*To do:* Rewrite the records with "station number" changed to "station ID" and everything else kept the same. Omit the pictures from your answer.

[Extracted records]
[Begin]
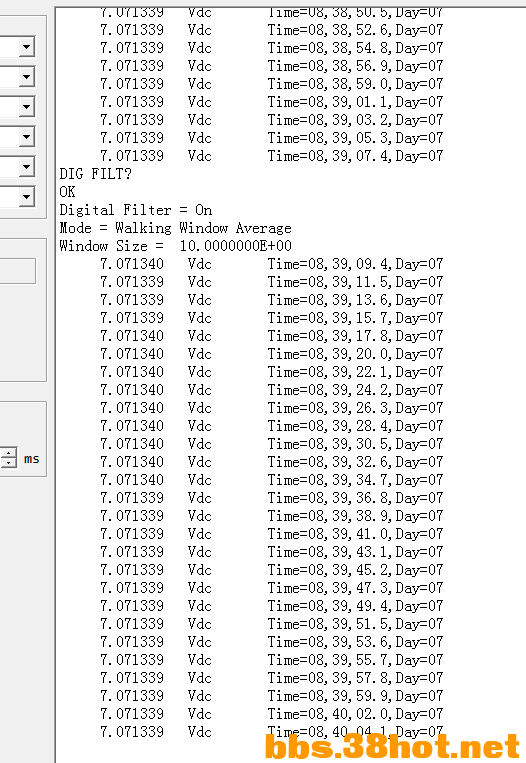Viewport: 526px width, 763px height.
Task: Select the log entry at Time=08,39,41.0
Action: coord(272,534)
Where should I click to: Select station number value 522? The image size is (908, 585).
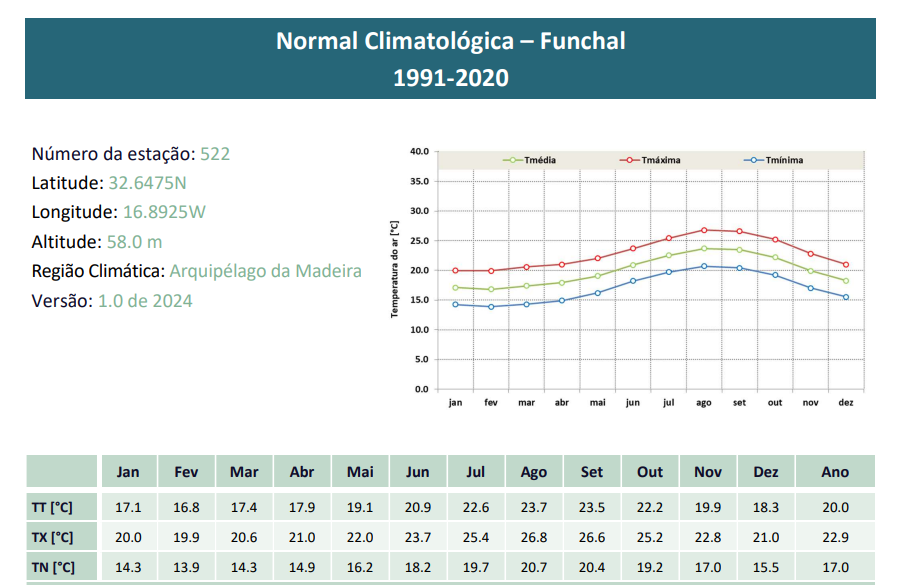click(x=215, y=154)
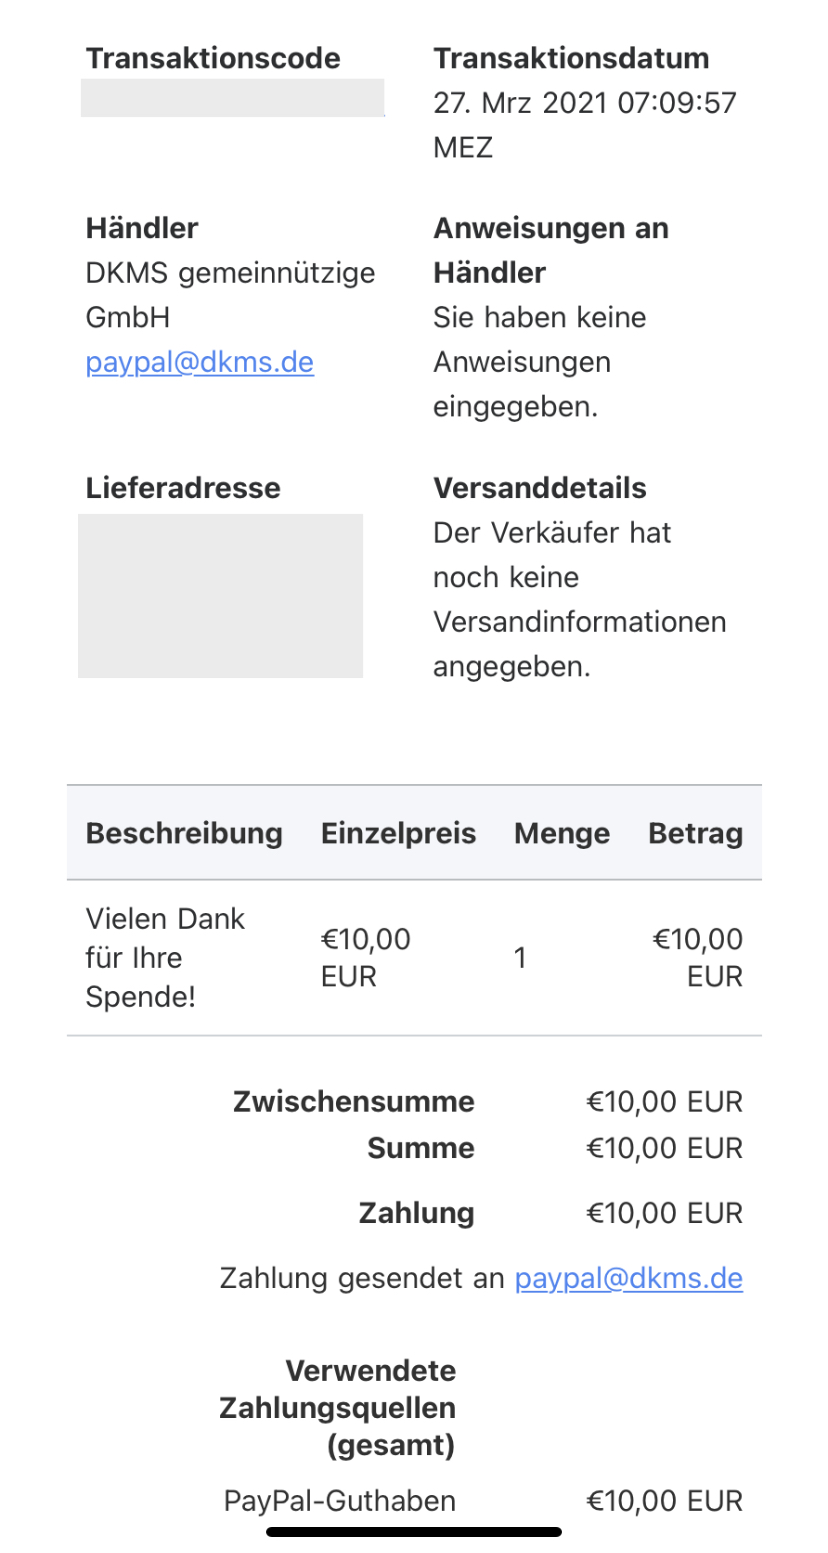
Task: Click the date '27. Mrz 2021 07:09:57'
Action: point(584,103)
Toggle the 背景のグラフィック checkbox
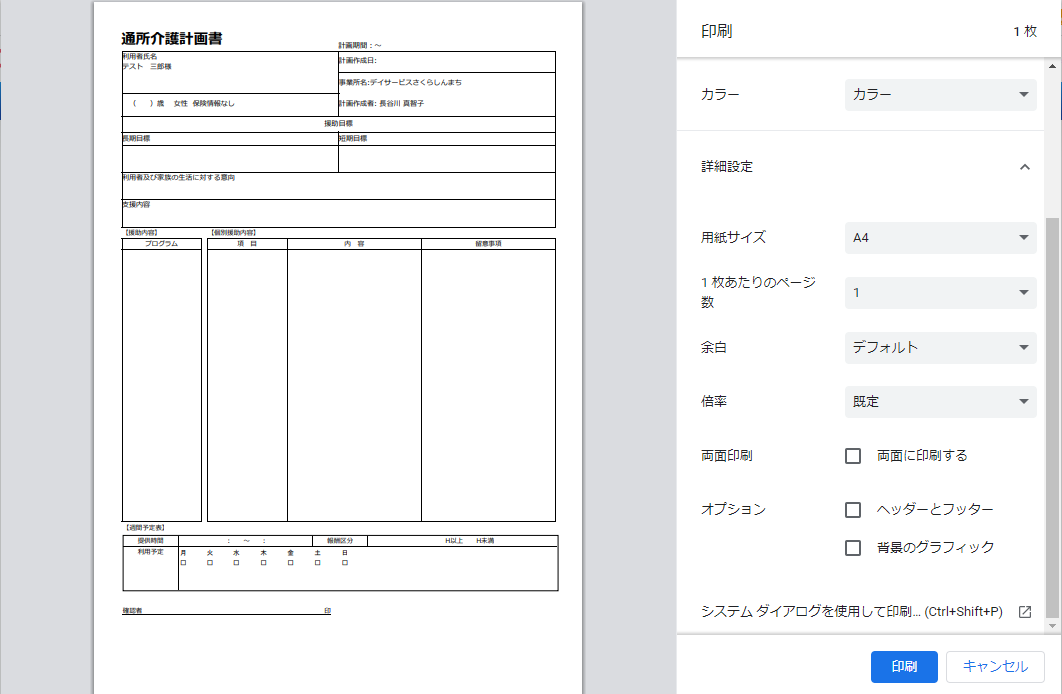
[End]
*The response:*
Viewport: 526px width, 763px height.
Task: Select the log entry at Time=08,39,41.0
Action: coord(272,534)
Where should I click to: Select station ID value 522? The image size is (908, 585).
click(x=215, y=154)
Task: Click the date '27. Mrz 2021 07:09:57'
Action: point(584,103)
Toggle the 背景のグラフィック checkbox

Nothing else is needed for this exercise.